4-DEUDAS, AHORRO Y CULTURA DEL CONSUMO

Los meses de mayor presión financiera son diciembre y enero. En diciembre, los gastos emocionales: regalos, fies­tas y vacaciones, suelen consumir el aguinaldo. En enero, llegan los pagos de matrículas, seguros e impuestos, cuando la mayoría ya ha agotado sus reservas. Por eso es clave organizar el ahorro y el gasto, y dejar de depender de familiares o préstamos. En Paraguay muchas veces se gasta más de lo que se tiene para aparentar: un teléfono nuevo, ropa de marca o fiestas costosas que solo generan deudas.

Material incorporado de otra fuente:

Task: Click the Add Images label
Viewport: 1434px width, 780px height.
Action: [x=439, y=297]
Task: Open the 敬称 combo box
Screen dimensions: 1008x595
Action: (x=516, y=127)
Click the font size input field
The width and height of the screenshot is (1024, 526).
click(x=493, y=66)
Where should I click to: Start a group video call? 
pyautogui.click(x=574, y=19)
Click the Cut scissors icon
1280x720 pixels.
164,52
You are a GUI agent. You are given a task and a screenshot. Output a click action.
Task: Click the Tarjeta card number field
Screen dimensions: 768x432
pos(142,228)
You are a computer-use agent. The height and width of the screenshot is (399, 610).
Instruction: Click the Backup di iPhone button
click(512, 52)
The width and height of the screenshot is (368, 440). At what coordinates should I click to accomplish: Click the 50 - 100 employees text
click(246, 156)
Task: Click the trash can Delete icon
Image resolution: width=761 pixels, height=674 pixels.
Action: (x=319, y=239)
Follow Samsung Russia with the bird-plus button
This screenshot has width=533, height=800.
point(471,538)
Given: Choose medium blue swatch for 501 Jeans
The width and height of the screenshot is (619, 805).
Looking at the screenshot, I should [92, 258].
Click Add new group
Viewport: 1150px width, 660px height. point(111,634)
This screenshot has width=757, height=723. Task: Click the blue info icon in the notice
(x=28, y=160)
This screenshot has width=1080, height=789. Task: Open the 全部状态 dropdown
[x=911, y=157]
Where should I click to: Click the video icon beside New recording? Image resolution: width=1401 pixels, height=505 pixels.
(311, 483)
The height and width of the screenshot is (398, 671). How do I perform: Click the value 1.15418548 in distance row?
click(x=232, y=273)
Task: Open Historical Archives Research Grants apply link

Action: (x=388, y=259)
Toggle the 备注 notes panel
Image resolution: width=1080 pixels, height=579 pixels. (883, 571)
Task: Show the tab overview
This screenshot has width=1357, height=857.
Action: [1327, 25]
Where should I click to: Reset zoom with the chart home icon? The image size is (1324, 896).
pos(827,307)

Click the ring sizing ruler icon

La sabiduría financiera está en construir una vida sólida y estable, no en impresionar a otros. Un paso esencial es des­hacerse de las deudas y crear un fondo de emergencia que cubra de tres a seis meses de gastos básicos. Este fondo debe guardarse en una cuenta aparte y usarse solo en casos como despido, enfermedad o accidente. Ahorrar un poco cada mes protege al hogar de caer en manos de usu­reros o estafas que se aprovechan de la necesidad.

5-USO DEL AGUINALDO Y LA BÚSQUEDA DE ESTABILIDAD

El aguinaldo debe usarse con inteligencia. No es un premio para gastar sin medida, sino una oportuni­dad para equilibrar las cuentas, reforzar el ahorro o invertir con prudencia. Puede destinarse a cubrir gastos extraordinarios que el presupuesto men­sual ya no alcanza, como deudas pasadas, repara­ciones del hogar o vehículo, o la compra de útiles escolares.

La falta de planificación puede salir muy cara: una enfermedad, un accidente o una pérdida inespe­rada pueden borrar años de esfuerzo. La verdadera prosperidad no está en gastar más, sino en admi­nistrar mejor y generar más ingresos. Ser inteli­gente y atento a las oportunidades, ya sea en el ámbito profesional o como trabajador indepen­diente, es la mejor manera de construir estabili­dad y progreso a largo plazo.